The Healthy Harvest Program, an initiative of the Food Bank of the Southern Tier, is a powerful tool for ensuring that children and families have access to nutritious, local food and for improving long term health. It is one step towards mending the short term and long term consequences of chronic hunger. The Healthy Harvest Program is embedded in the region in such a way that many different sectors benefit from its services. By purchasing local products, it supports the farmers. By distributing nutritious food to low and moderate income individuals, it supports the well-being of communities. Its success suggests that when confronting hunger, we must focus not on one single individual but on a neighborhood, not on one single sector but on many and most importantly not on one single panacea but many.
The following is a brief interview with Melissa Knowles, Food Sourcing Manager. For more information we encourage you to contact her at: email@example.com
1. How did the Healthy Harvest Program Begin?
Healthy Harvest was born from the success of a local produce initiative through the New York State HPNAP program and a matching grant opportunity from the Hussman Foundation.
2. What is the purpose of the Healthy Harvest Program?
HH is a purchased fresh produce program of the Food Bank of the Southern Tier, in partnership with local growers to provide nutritious food to those in need. As part of the food system for so many, FBST is proud to provide local products at the peak of freshness to folks who might not otherwise have access.
3. How does the Healthy Harvest Program work?

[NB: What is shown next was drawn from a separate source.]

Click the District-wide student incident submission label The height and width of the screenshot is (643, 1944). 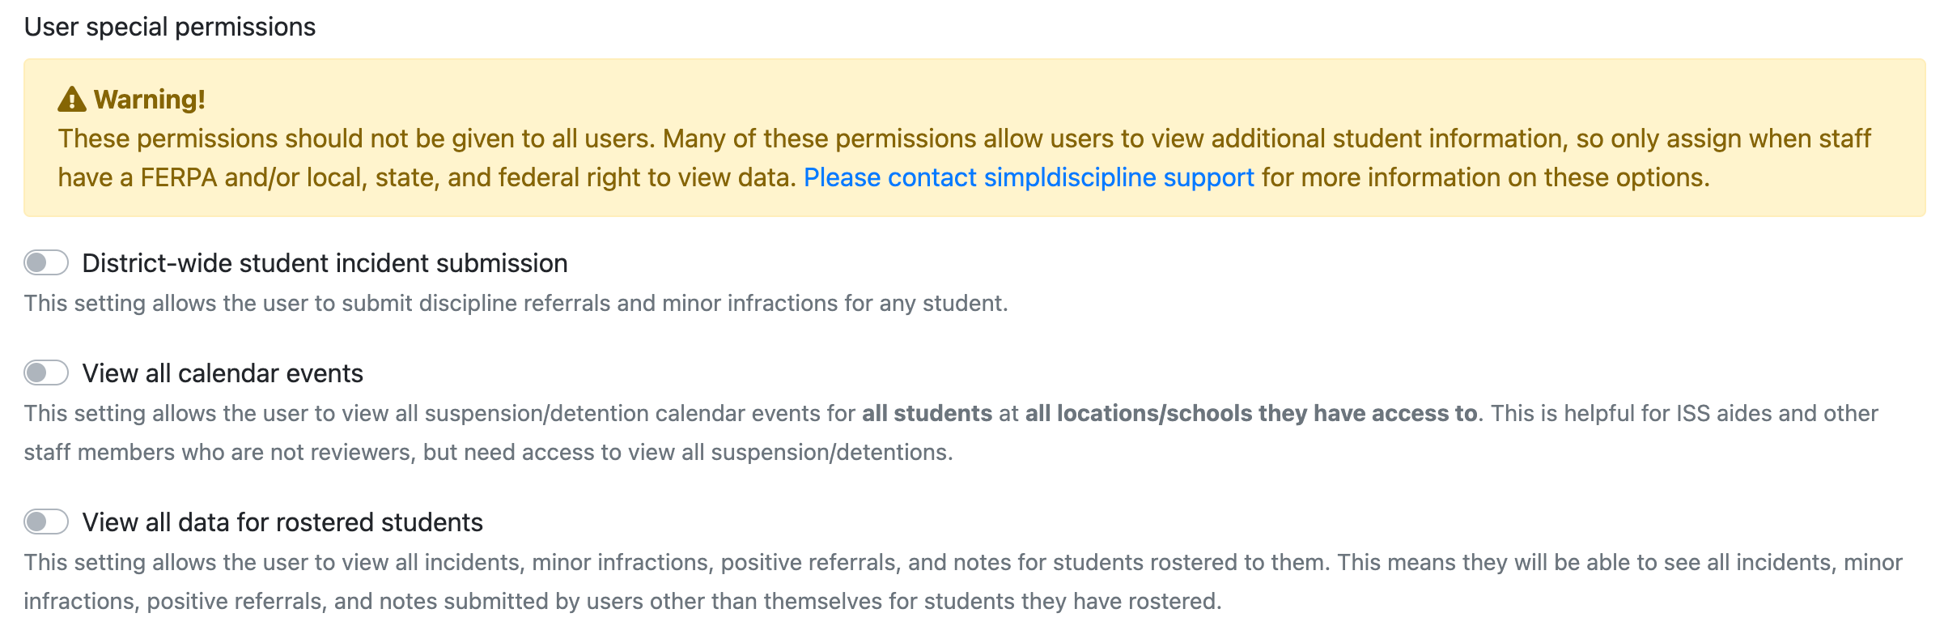325,263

Early in the year we worked with the growers to determine a price and product selection that represented the best use of the donated funds. The Food Bank and the farms entered into a Letter of Understanding specifying the terms of the agreement. As harvest season approached a plan was developed to incorporate farm pickups and distribution to agencies.
4. Who participates in the Healthy Harvest Program?
This year we partnered with 5 farms, 4 of which are located in our 6 county service area. 2014 Healthy Harvest farms include Reisingers Apple Country, Brennan Farms, Stoney Ridge Orchard, Addison Family Farms and Benton Berries. The products are available to our network of more than 160 member agencies to provide to those in need.
5. What are some of the outcomes of the Healthy Harvest Program for both those receiving the food and those donating the food?
The innumerable health benefits of eating fresh, local produce is the mainstay of this program. Through August we have received over 115,000 pounds of produce that spans 25 varieties. Healthy Harvest also allows us the privilege of building relationships with local farms further indicating sustainability and local economy stimulation.